What is a quick way to integrate static analysis in a big project?
By Evgeniy Ryzhkov
So, you're a developer working on a project containing a lot of (perhaps way lot of) source code - say, over 100 Mbytes.
You have read a pile of our articles about how we analyze various open-source projects and decided to check your own project by some code analyzer. You've run the tool on your code and got over one thousand messages. Well, one thousand messages is an optimistic estimate. There may well be more than a dozen thousand. But you aren't a lazybones, are you? You set about reviewing them. And, oops, as soon as at the fifth message you find a real bug! The same with the seventh, ninth, twelfth, and fifteenth. You note down another dozen of real bugs caught by the analyzer and go to your boss saying:
"Have a look here, Chief. I downloaded a cool analyzer. It caught ten real bugs in half an hour. And in total it output one (two, three, four) thousand warnings. Let's buy it! The guys and I will work on that and fix all the messages in two or three weeks. And after that we'll be getting 0 messages. That'll mean we are tough programmers writing super quality code!"

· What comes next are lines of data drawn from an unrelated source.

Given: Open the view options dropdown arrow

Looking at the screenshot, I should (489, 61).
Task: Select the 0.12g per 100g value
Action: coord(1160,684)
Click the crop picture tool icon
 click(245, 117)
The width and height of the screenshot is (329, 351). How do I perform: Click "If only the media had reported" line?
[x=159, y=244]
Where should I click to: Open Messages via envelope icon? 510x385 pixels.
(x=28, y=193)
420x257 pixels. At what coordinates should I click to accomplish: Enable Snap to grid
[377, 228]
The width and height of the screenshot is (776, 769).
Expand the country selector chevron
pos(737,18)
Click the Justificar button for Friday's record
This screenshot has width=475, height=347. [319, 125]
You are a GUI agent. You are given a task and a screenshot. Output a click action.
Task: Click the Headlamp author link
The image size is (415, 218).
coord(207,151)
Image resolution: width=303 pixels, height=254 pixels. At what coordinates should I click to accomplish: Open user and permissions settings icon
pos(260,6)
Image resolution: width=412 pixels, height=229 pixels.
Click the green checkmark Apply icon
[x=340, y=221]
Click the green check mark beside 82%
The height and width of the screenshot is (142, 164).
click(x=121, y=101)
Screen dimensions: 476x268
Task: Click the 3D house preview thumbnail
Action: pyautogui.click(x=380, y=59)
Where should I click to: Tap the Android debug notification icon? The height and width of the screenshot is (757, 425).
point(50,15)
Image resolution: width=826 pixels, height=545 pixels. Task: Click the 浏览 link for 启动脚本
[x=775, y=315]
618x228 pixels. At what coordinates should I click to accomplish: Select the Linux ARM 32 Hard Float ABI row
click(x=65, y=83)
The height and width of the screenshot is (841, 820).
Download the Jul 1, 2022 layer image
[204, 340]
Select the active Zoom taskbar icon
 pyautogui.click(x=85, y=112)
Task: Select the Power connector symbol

And though you are already anticipating getting pinned a new medal on your chest (you are doing your best for the project's sake after all, aren't you?), your boss will most likely answer something like this:
"You've got nothing to do, huh? You want to distract the whole team for three weeks to do bug fixing while we are having a new release in a month! So what about those bugs being real? We've been doing well all this time with them in the code. Sure, it would be great not to make mistakes in new code. So just don't make them! But don't you touch the old code! It has been already tested and the clients have paid for it. And who will pay the team for three weeks of more work? No, we are not buying that analyzer, nor touching the old code. And you seem to have no current tasks to do. OK, I'll give you a few - and they must be finished tomorrow!"
Is this scenario real? Yes, it is. The worst thing is that a nice idea of adopting static analysis wasn't fulfilled because you needed to review and fix all the messages generated by the code analyzer. If it outputs a thousand messages after every run, how will you tell between old and new warnings? Is there a means to solve this problem?
How do we solve this problem in PVS-Studio?
A couple releases ago, we added a mechanism to suppress old or "uninteresting" messages into PVS-Studio. By version 5.22, we got it completely tested and tuned and now it has proved to be so convenient and useful that we recommend everyone thinking of integrating static analysis into their projects to use it. And now I will tell you how to use this mechanism.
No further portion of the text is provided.